[Stored data entries]
....

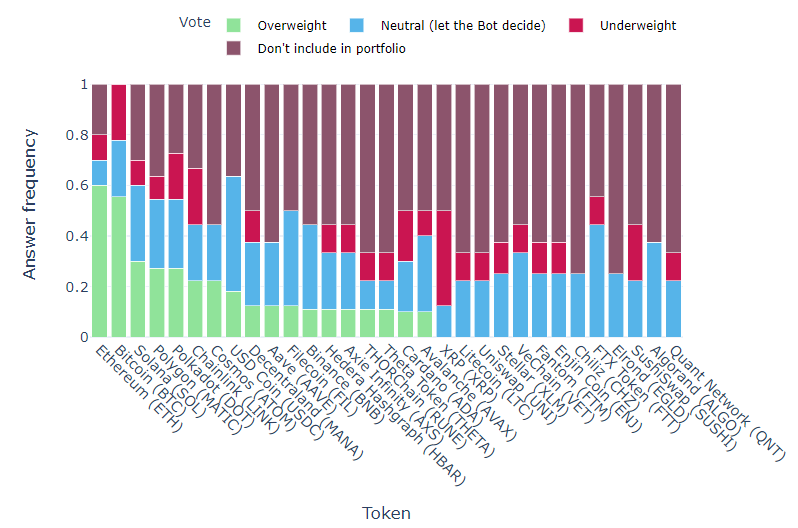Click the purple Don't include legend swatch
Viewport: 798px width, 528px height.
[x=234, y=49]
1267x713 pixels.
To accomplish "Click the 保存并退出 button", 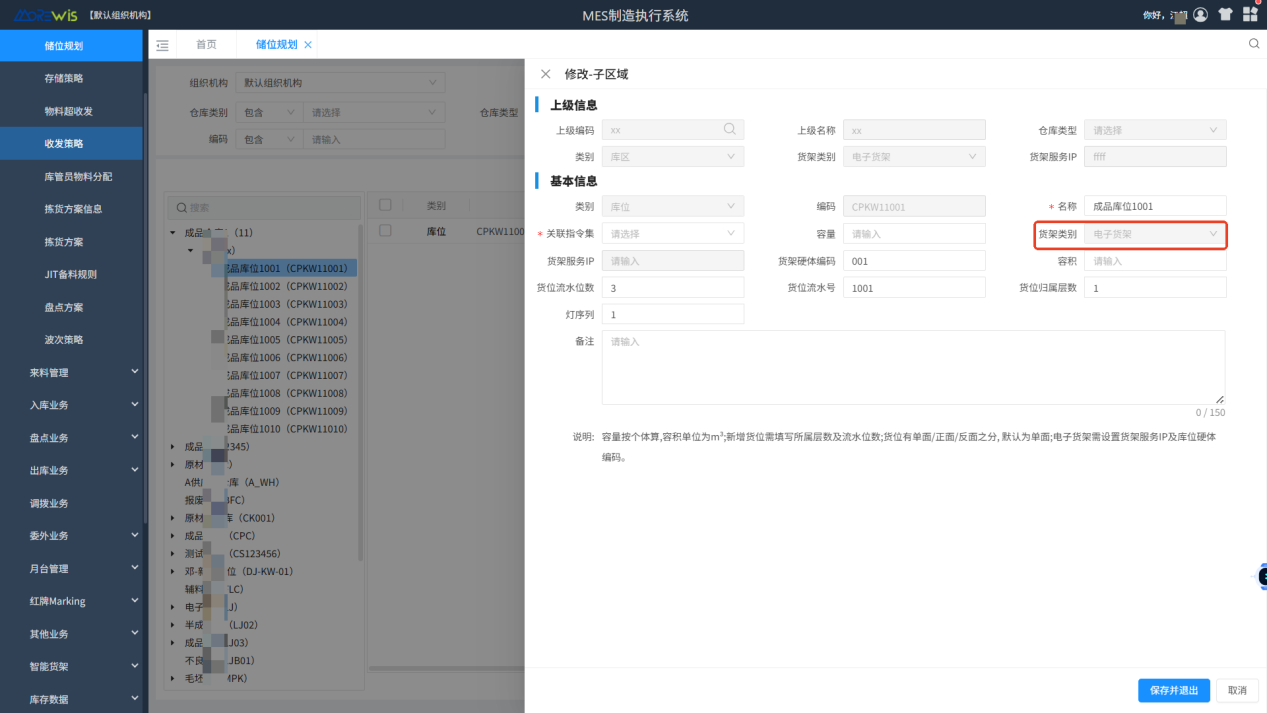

....

*Task instructions*. Where the line containing "1267x713 pixels." appears in the data above, begin there and output every line through the last, exactly and without pictures.

*Your response*.
1267x713 pixels.
To accomplish "Click the 保存并退出 button", 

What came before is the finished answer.